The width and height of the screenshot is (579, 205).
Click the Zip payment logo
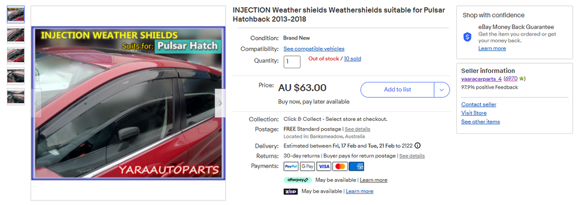[291, 191]
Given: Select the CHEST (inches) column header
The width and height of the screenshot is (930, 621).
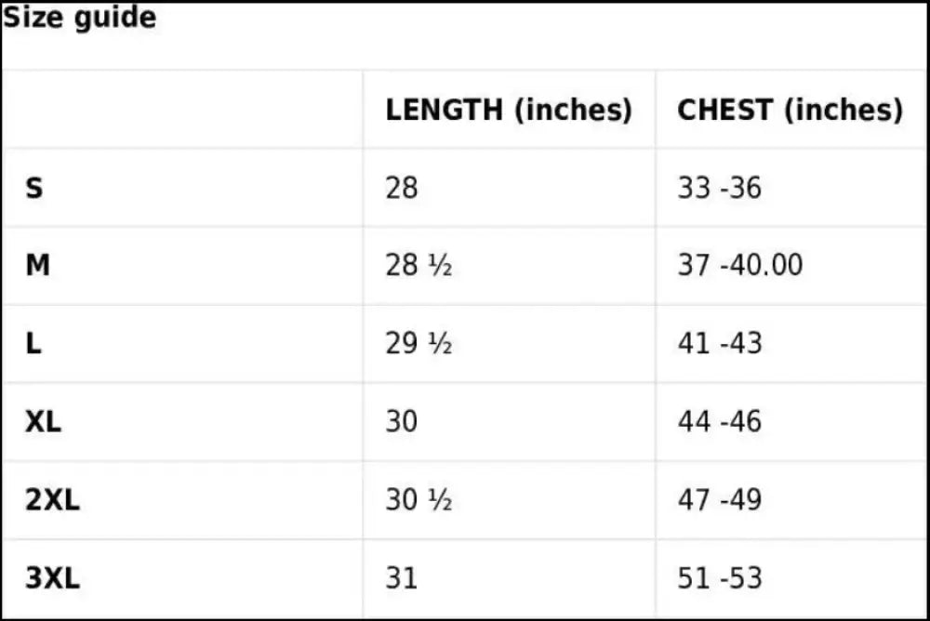Looking at the screenshot, I should coord(790,110).
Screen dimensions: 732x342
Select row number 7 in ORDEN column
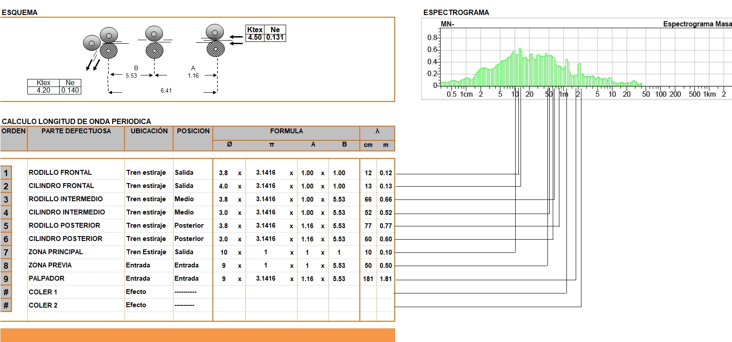(x=6, y=252)
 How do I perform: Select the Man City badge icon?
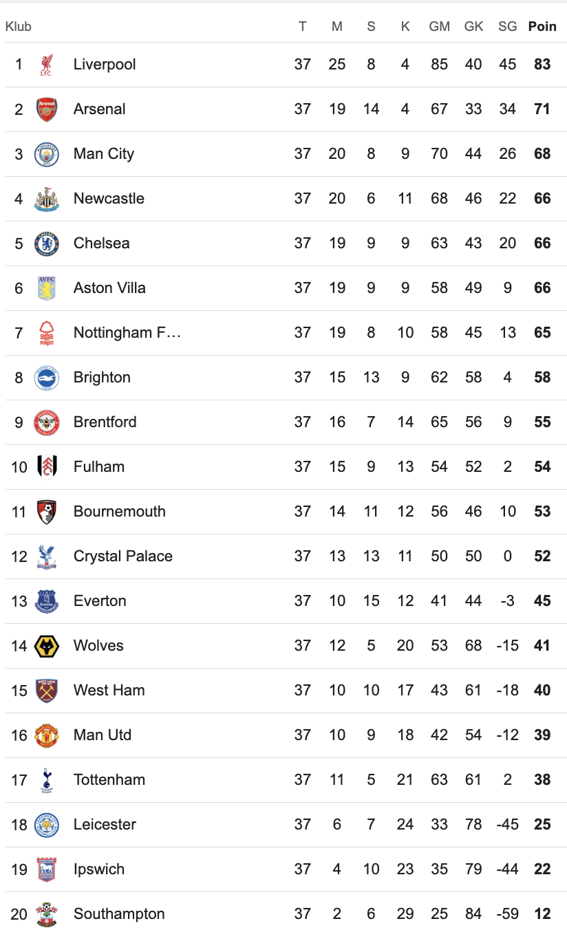pos(47,154)
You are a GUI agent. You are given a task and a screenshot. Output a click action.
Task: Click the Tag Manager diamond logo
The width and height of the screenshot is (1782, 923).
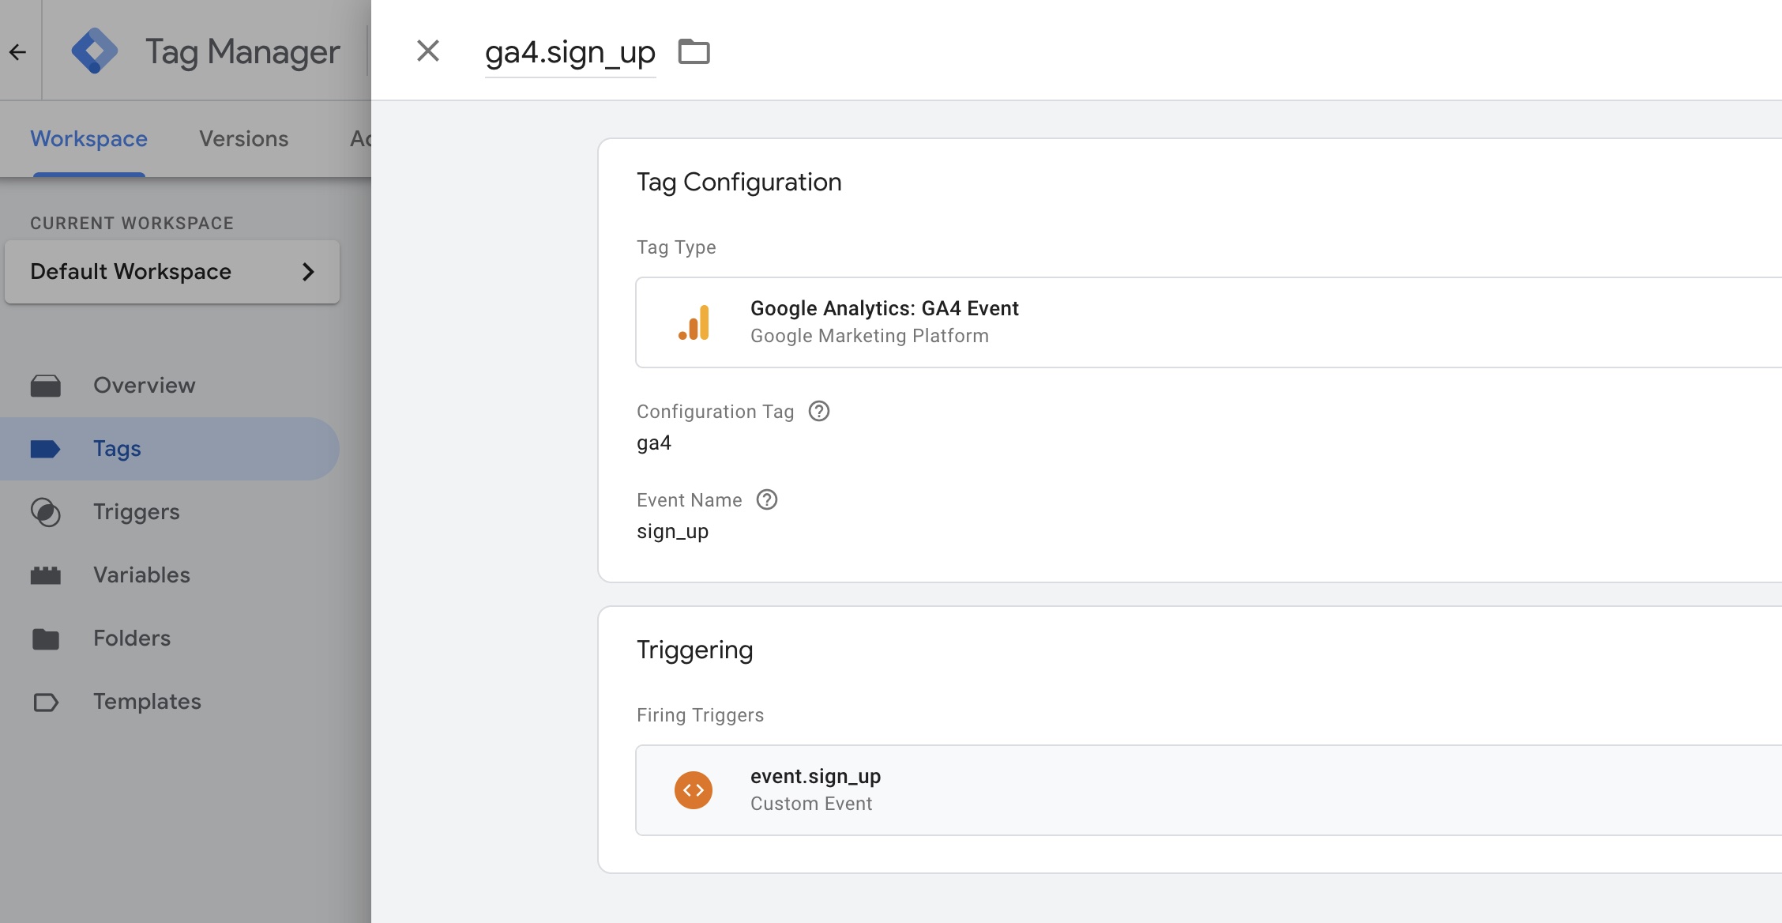(94, 51)
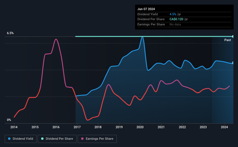Click the teal Dividend Per Share legend dot

(x=42, y=139)
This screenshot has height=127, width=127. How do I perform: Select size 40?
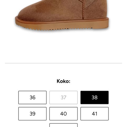point(64,114)
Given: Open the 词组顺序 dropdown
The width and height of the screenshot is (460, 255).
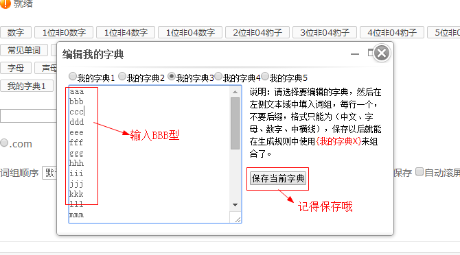Looking at the screenshot, I should [49, 173].
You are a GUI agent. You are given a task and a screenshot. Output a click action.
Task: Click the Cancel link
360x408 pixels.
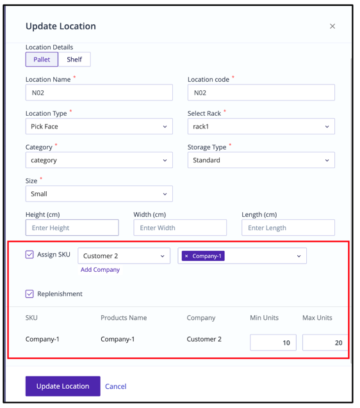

———

§ Action item:
Reproduce the listing above exactly, but skip the pictures.

§ Task solution:
The width and height of the screenshot is (579, 205).
Click the Zip payment logo
[291, 191]
Given: Select the CHEST (inches) column header
The width and height of the screenshot is (930, 621).
Looking at the screenshot, I should coord(790,110).
Screen dimensions: 732x342
Select row number 7 in ORDEN column
(x=6, y=252)
 How do I perform: Select the Man City badge icon?
pos(47,154)
You are a GUI agent. You are given a task and a screenshot. Output a click action.
Task: Click the Tag Manager diamond logo
The width and height of the screenshot is (1782, 923).
(94, 51)
Click the teal Dividend Per Share legend dot

(x=42, y=139)
This screenshot has height=127, width=127. How do I perform: Select size 40?
point(64,114)
Given: Open the 词组顺序 dropdown
The width and height of the screenshot is (460, 255).
Looking at the screenshot, I should [49, 173].
You are a GUI agent. You are given a task and a screenshot. Output a click action.
Task: Click the Cancel link
360x408 pixels.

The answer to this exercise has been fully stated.